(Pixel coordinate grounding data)

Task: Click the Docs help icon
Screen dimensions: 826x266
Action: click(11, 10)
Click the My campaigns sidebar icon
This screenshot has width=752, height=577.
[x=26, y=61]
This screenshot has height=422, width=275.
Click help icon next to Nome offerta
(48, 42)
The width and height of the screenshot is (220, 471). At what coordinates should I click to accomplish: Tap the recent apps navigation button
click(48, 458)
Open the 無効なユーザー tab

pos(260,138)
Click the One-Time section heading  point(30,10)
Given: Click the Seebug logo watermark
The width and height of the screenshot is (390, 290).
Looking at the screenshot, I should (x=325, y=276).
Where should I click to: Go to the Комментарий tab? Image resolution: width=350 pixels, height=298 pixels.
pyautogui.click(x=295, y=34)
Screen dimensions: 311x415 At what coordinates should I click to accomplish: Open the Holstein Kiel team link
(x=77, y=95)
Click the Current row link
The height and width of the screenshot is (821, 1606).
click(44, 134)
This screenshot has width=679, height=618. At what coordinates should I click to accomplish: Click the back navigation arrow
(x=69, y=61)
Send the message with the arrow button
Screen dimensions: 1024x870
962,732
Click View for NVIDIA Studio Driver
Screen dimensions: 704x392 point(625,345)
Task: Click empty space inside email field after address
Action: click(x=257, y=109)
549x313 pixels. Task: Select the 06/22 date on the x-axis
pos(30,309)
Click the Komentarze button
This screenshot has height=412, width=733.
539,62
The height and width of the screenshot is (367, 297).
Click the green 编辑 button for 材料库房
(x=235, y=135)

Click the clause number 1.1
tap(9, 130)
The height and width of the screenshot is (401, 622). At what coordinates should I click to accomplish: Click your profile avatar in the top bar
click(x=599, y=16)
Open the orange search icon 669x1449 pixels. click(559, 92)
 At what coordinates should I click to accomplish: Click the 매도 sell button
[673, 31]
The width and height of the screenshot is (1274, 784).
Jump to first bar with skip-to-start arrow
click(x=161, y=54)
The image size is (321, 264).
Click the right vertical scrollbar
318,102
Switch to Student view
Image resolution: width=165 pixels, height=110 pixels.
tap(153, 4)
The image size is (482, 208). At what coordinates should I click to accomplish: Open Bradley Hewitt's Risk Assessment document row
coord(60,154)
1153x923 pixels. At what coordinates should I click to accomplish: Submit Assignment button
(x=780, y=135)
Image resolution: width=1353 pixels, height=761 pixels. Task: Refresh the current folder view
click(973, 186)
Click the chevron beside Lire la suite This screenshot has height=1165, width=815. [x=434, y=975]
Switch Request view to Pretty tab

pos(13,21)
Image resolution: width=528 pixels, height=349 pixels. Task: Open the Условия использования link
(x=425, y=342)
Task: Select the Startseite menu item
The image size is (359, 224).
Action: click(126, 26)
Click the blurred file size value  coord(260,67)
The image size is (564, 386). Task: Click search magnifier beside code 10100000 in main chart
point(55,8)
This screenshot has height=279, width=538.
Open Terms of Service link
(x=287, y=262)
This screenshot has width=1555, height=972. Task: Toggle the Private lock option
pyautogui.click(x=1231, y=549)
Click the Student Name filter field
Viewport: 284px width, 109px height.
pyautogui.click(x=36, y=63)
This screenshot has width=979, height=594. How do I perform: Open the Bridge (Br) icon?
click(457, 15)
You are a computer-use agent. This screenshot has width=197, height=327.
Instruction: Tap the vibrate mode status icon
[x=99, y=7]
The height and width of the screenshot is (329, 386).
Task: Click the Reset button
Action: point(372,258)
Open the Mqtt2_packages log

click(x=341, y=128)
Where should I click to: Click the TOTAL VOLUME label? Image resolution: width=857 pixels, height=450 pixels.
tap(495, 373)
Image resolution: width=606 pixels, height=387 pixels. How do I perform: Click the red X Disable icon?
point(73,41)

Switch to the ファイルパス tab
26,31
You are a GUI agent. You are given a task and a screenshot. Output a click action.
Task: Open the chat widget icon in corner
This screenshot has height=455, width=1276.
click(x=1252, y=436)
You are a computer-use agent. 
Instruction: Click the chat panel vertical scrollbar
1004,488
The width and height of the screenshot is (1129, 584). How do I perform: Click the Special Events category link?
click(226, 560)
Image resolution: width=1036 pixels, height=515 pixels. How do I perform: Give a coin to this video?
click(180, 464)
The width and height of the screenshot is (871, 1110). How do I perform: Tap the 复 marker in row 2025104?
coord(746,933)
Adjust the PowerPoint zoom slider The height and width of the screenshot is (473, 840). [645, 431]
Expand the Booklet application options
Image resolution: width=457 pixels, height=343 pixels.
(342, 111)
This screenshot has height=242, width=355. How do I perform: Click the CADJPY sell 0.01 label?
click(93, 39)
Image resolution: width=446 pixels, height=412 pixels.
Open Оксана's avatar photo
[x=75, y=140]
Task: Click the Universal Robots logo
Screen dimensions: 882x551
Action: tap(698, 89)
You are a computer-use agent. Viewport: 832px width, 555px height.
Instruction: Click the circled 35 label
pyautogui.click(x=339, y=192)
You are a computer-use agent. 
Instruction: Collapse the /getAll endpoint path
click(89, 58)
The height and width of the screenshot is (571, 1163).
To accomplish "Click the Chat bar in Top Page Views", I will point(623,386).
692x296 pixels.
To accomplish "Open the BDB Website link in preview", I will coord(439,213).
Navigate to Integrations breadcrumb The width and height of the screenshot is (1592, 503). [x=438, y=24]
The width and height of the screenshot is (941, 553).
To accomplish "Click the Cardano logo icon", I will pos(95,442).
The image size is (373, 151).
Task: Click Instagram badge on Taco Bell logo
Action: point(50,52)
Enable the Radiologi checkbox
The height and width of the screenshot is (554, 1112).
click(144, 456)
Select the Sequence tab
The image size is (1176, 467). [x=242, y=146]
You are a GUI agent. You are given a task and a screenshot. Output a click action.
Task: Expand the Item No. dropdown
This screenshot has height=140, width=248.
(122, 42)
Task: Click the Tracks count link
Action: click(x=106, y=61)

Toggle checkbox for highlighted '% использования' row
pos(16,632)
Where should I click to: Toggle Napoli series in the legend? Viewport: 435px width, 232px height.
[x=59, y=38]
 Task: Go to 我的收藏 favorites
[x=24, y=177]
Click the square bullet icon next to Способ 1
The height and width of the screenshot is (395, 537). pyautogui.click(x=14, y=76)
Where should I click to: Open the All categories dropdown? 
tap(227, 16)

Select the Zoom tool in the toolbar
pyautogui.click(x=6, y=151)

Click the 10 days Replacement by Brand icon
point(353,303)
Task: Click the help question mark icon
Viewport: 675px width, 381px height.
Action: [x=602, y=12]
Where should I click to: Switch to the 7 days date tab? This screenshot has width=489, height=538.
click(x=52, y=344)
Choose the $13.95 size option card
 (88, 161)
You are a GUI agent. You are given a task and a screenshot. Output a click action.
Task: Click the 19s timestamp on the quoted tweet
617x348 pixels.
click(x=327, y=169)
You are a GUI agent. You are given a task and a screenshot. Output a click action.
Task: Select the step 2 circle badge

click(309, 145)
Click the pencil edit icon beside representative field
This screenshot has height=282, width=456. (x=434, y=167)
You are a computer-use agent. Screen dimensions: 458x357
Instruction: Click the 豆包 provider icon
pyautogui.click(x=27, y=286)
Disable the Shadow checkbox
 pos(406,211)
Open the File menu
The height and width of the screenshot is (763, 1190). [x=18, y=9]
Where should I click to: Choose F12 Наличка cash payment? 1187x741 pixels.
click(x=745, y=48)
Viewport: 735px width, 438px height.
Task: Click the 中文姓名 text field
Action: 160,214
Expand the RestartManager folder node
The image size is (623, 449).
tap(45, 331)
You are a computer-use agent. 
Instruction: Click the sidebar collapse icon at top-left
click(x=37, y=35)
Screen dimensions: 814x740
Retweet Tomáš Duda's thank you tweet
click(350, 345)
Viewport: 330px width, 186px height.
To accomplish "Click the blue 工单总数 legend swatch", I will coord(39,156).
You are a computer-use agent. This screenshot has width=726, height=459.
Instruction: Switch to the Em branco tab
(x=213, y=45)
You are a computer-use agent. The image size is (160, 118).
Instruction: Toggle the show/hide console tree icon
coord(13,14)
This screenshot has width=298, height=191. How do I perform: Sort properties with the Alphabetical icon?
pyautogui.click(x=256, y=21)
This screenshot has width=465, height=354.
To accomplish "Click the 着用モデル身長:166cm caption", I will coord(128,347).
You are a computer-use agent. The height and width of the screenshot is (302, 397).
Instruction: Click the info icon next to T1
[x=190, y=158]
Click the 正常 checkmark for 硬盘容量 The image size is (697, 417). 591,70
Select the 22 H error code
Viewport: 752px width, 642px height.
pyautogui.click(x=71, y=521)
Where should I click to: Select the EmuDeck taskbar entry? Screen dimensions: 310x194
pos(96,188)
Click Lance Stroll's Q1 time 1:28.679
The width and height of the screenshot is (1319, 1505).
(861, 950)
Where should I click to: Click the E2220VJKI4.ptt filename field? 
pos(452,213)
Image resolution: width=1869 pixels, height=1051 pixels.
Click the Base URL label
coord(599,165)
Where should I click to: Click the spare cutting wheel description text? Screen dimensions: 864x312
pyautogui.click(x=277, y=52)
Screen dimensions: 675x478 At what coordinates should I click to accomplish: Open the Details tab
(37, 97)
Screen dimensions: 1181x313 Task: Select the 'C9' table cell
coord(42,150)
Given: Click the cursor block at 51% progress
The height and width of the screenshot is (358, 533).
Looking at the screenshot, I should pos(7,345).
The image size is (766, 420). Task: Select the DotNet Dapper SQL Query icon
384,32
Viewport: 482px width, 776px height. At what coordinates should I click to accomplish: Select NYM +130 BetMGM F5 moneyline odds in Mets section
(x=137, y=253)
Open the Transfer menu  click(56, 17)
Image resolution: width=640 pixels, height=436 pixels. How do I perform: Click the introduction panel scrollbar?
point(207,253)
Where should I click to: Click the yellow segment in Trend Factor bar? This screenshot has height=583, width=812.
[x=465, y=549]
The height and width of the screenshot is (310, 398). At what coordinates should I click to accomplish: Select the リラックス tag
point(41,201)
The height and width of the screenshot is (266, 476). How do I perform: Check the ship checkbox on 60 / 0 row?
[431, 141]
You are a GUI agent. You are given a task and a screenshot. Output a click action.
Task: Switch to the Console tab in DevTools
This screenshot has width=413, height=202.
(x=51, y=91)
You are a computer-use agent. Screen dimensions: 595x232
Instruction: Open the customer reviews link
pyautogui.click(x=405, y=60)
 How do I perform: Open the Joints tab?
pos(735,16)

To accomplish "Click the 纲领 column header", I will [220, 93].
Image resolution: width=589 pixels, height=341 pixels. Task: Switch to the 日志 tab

### Exercise details
Could you set down, word for word, only the lines above from the line with "Click the Current row link" to the line with "The image size is (321, 264).", including both?

### Answer section
Click the Current row link
The height and width of the screenshot is (821, 1606).
click(44, 134)
This screenshot has width=679, height=618. At what coordinates should I click to accomplish: Click the back navigation arrow
(x=69, y=61)
Send the message with the arrow button
Screen dimensions: 1024x870
962,732
Click View for NVIDIA Studio Driver
Screen dimensions: 704x392 point(625,345)
Task: Click empty space inside email field after address
Action: click(x=257, y=109)
549x313 pixels. Task: Select the 06/22 date on the x-axis
pos(30,309)
Click the Komentarze button
This screenshot has height=412, width=733.
539,62
The height and width of the screenshot is (367, 297).
Click the green 编辑 button for 材料库房
(x=235, y=135)

Click the clause number 1.1
tap(9, 130)
The height and width of the screenshot is (401, 622). At what coordinates should I click to accomplish: Click your profile avatar in the top bar
click(x=599, y=16)
Open the orange search icon 669x1449 pixels. click(559, 92)
 At what coordinates should I click to accomplish: Click the 매도 sell button
[673, 31]
The width and height of the screenshot is (1274, 784).
Jump to first bar with skip-to-start arrow
click(x=161, y=54)
The image size is (321, 264).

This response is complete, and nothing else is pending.